3. Cette annulation implique que le préfet de la Seine-Saint-Denis ou tout autre préfet compétent, d’une part, réexamine la situation de Mme A, dans un délai de quatre mois suivant la notification du présent jugement, d’autre part, la munisse immédiatement, dans l’attente de ce réexamen, d’une autorisation provisoire de séjour dans l’attente de ce réexamen.

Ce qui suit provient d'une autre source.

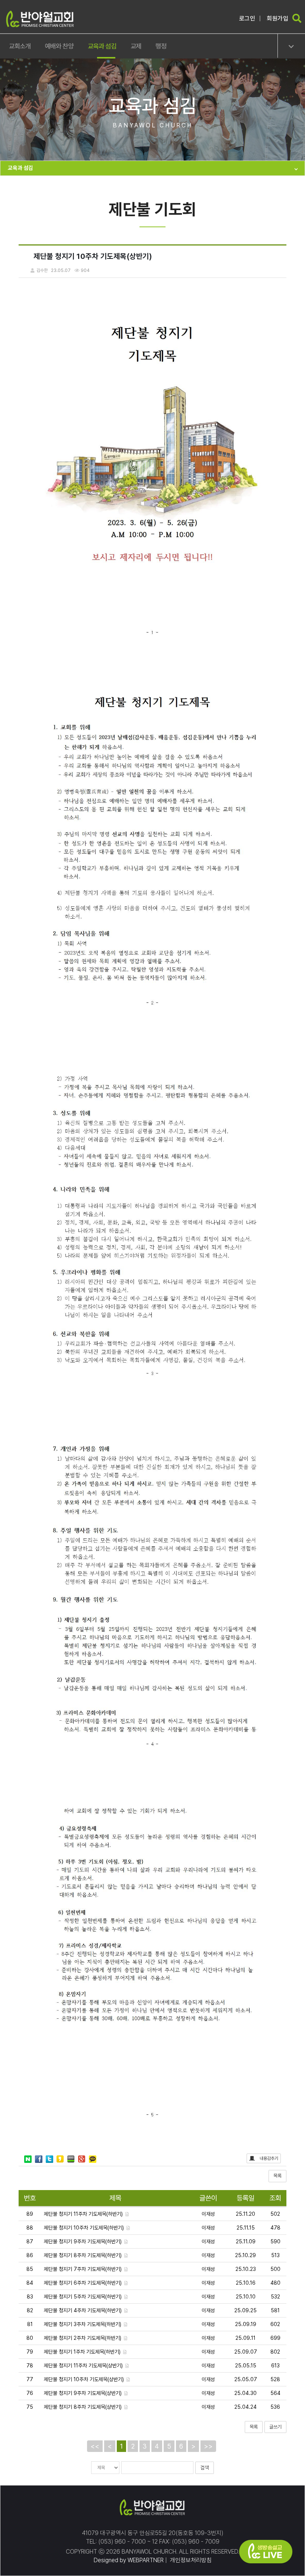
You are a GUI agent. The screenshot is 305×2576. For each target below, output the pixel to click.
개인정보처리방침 (190, 2560)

Il n’y a revanche pas lieu, dans les circonstances de l’espèce, d’assortir cette injonction d’une astreinte
4. Il n’y enfin pas lieu, dans les circonstances de l’espèce, de mettre à la charge de l’Etat la somme que demande le conseil de Mme A au titre des articles 37 de la loi du 10 juillet 1991 et L. 761-1 du code de justice administrative.
DÉCIDE :
Article 1er : Mme A est admise provisoirement au bénéfice de l’aide juridictionnelle.
Article 2 : L’arrêté du 30 mai 2024 du préfet de la Seine-Saint-Denis est annulé en tant qu’il fait obligation à Mme A de quitter le territoire français dans un délai de trente jours, fixe le pays vers lequel elle pourra être renvoyée d’office et lui interdit de retourner sur le territoire français.
Article 3 : Il est enjoint au préfet de la Seine-Saint-Denis ou à tout autre préfet compétent de réexaminer la situation de Mme A dans un délai de quatre mois suivant la notification du présent jugement, et lui délivre une autorisation provisoire de séjour dès cette notification, pour toute la durée de ce réexamen.
Article 4 : Le surplus des conclusions de la requête est rejeté.
Article 5 : Le présent jugement sera notifié à Mme B A, à Me Simon et au préfet de la Seine-Saint-Denis.
Rendu public par mise à disposition au greffe le 24 juillet 2024.
Le magistrat désigné,
J.-F. BaffrayLa greffière de l’audience,
A. Macaronus
La République mande et ordonne au préfet de la Seine-Saint-Denis ou à tout autre préfet compétent en ce qui le concerne et à tous commissaires de justice à ce requis en ce qui concerne les voies de droit commun contre les parties privées, de pourvoir à l’exécution de la présente décision.